• Excerto selecionado
#####

Mas nem sempre a atribuição de eficácia à sentença estrangeira visa a possibilidade de a fazer impor a outrem; de a fazer valer contra outrem. Com efeito, situações há em que com atribuição de eficácia à sentença estrangeira apenas se pretende tornar efetivas no território nacional as situações definidas na sentença estrangeira em favor do próprio peticionante, sem que haja qualquer confronto com terceiro.
Ora nesses casos a ação de revisão não se estabelece numa relação processual antagónica, em termos de autor/réu, requerente/requerido, mas numa simples demanda ao Estado de atribuição de eficácia à sentença estrangeira; ao reconhecimento da situação por ela definida. Pelo que a mesma não terá qualquer sujeito a ocupar o lado passivo da relação processual (abstraindo aqui do papel do MP enquanto defensor da legalidade e dos princípios de ordem pública).
O caso paradigmático dessa situação é o pedido de revisão de sentença estrangeira de divórcio formulado por ambos os ex-cônjuges.»
No que respeita ao requisito da alínea a), o Tribunal português tem de adquirir, documentalmente, a certeza do ato jurídico postulado na decisão revidenda, mesmo que não plasmada em sentença na aceção pátria do conceito, devendo aceitar a prova documental estrangeira que suporte a decisão revidenda, ainda que formalmente não seja um decalque daquilo que na lei interna nacional preenche o conceito de sentença.[3]
No que tange ao requisito da alínea f) (ordem pública internacional do Estado Português), os princípios da ordem pública internacional do Estado Português são princípios enformadores e orientadores, fundantes da própria ordem jurídica portuguesa, que de tão decisivos que são, jamais podem ceder. Por outro lado, tem-se em vista o resultado concreto da decisão, ou seja, o dispositivo da sentença e não os seus fundamentos.[4]
A ordem pública internacional do Estado Português não se confunde com a sua ordem pública interna: enquanto esta se reporta ao conjunto de normas imperativas do nosso sistema jurídico, constituindo um limite à autonomia privada e à liberdade contratual, a ordem pública internacional restringe-se aos valores essenciais do Estado português. Só quando os nossos interesses superiores são postos em causa pelo reconhecimento duma sentença estrangeira, considerando o seu resultado, é que não é possível tolerar a declaração do direito efetuada por um sistema jurídico estrangeiro. De modo que só quando o resultado dessa sentença choque flagrantemente os interesses de primeira linha protegidos pelo nosso sistema jurídico é que não se deverá reconhecer a sentença estrangeira.[5]
Conforme se refere no Acórdão da Relação de Coimbra de 3.3.2009, Arcanjo Rodrigues, 237/07,
«A lei ( …) não define o conceito de "ordem pública internacional", tratando-se de um conceito indeterminado, carecido de preenchimento valorativo na análise casuística.

#####

(Entradas do conjunto de dados)

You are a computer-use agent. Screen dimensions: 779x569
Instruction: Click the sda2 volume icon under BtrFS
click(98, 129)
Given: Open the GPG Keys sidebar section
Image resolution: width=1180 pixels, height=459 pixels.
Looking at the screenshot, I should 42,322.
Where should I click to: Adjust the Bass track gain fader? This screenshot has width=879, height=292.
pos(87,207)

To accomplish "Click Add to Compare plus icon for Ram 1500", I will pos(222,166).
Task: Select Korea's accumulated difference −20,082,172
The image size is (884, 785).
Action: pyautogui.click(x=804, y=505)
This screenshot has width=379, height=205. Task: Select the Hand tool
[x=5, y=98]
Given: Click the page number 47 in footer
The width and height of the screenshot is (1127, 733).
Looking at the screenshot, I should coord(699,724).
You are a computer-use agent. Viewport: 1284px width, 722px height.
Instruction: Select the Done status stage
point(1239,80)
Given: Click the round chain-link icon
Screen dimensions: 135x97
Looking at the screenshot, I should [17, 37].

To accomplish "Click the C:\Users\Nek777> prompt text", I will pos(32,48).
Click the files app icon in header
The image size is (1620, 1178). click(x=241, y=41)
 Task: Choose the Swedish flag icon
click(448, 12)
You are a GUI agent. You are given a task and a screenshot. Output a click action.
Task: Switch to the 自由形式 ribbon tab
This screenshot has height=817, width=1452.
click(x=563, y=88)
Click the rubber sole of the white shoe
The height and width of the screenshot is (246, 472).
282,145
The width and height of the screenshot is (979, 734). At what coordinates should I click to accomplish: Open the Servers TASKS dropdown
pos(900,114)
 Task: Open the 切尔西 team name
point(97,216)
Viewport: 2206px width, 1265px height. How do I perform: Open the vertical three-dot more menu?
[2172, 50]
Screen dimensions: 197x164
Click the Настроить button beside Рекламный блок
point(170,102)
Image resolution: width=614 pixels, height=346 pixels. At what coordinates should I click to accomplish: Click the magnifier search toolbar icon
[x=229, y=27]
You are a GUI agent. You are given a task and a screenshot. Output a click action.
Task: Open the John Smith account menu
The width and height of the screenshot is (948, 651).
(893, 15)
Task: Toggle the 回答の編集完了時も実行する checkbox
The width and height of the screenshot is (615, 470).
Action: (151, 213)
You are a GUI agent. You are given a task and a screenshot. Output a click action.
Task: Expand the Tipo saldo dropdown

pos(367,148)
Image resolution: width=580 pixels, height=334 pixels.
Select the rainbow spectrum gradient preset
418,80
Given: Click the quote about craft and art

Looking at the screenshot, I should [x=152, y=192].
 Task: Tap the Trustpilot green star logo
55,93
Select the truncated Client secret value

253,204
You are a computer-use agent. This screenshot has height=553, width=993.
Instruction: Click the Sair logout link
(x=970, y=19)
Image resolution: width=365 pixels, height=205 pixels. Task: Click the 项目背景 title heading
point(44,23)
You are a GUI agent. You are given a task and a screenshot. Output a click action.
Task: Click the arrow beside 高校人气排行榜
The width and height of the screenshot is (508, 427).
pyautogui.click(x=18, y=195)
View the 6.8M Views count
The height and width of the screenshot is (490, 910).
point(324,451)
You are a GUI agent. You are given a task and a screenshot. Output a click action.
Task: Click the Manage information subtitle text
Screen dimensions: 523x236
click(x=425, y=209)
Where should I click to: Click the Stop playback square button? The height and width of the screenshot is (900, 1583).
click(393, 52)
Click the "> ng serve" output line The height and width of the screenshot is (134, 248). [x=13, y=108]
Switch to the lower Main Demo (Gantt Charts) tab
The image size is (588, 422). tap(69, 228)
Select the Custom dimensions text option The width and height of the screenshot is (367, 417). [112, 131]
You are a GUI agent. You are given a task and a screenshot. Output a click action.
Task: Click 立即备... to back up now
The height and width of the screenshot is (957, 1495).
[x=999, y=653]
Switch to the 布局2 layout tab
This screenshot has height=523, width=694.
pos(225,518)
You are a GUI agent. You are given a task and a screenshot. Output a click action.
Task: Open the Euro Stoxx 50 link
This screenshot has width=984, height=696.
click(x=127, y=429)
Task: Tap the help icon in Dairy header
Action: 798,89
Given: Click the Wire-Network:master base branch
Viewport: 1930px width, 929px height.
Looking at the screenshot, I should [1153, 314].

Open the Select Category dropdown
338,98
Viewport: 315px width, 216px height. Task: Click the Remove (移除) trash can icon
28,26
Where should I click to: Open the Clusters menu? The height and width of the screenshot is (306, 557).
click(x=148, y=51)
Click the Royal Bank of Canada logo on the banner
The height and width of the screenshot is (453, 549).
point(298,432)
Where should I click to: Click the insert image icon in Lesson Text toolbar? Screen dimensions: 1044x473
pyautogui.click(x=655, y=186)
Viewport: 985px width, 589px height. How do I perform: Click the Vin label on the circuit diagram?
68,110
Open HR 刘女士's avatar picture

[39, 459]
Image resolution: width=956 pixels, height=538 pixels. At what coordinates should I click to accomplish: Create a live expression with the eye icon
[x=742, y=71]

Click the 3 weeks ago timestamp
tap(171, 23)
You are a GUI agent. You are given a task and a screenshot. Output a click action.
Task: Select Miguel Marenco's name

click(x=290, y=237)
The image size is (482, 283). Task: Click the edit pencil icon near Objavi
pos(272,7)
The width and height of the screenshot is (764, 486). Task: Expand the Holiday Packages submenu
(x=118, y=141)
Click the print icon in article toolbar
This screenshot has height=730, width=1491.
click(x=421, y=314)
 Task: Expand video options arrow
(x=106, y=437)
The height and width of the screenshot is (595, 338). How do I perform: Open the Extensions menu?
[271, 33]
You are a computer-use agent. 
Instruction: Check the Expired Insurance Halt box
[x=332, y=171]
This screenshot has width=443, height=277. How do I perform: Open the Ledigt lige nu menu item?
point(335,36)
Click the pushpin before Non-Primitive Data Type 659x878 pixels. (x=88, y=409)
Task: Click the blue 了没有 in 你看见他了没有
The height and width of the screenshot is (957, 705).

#####

• Enunciado da tarefa 1
Extraia, sem qualquer alteração, o trecho do excerto sobre a revisão de sentenças estrangeiras que começa nas palavras "Ora nesses casos" e termina depois de "de ordem pública).".
• Enunciado da tarefa 2
Por favor, escreva a continuação do excerto sobre a revisão de sentenças estrangeiras a partir do ponto em que ele termina.

• Resposta à tarefa 1
Ora nesses casos a ação de revisão não se estabelece numa relação processual antagónica, em termos de autor/réu, requerente/requerido, mas numa simples demanda ao Estado de atribuição de eficácia à sentença estrangeira; ao reconhecimento da situação por ela definida. Pelo que a mesma não terá qualquer sujeito a ocupar o lado passivo da relação processual (abstraindo aqui do papel do MP enquanto defensor da legalidade e dos princípios de ordem pública).

• Resposta à tarefa 2
O que releva, para o efeito, não são os princípios consagrados na lei estrangeira que servem de base à decisão, mas o resultado da aplicação da lei estrangeira ao caso concreto, ou seja, a reserva de ordem pública internacional visa impedir que a aplicação de uma norma estrangeira, pela via indireta da execução de sentença estrangeira, implique, na situação concreta, um resultado intolerável.
Por conseguinte, o juízo de compatibilidade com a ordem pública internacional do Estado Português terá que ser necessariamente aferido, não pelo conteúdo da decisão e o direito nela aplicado, mas pelo resultado do reconhecimento, o que implica um "exame global".
Não basta, por isso, que a solução dada ao caso pelo direito estrangeiro seja divergente da do direito interno português, exigindo-se que o resultado seja "manifestamente incompatível" com os princípios da ordem pública internacional do Estado Português (cf. LIMA PINHEIRO, Direito Internacional Privado, vol., p. 584 e segs., vol. III, p.368 e ss.), MARQUES DOS SANTOS, Aspetos do novo Código de Processo Civil, "Revisão e confirmação de sentenças estrangeiras", p. 140).»